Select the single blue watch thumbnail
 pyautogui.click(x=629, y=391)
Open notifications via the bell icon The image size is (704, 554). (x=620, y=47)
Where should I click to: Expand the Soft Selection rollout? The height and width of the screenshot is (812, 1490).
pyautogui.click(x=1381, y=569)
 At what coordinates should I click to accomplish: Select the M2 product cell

• • •

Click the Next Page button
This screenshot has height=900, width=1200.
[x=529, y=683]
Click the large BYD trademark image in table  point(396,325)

• • •

** Exercise prompt **
Every line above from the line with "Select the single blue watch thumbnail" to the line with "At what coordinates", inclusive, must be returned exactly; no other line belongs in the reply.

** Task output **
Select the single blue watch thumbnail
 pyautogui.click(x=629, y=391)
Open notifications via the bell icon The image size is (704, 554). (x=620, y=47)
Where should I click to: Expand the Soft Selection rollout? The height and width of the screenshot is (812, 1490).
pyautogui.click(x=1381, y=569)
 At what coordinates should I click to accomplish: Select the M2 product cell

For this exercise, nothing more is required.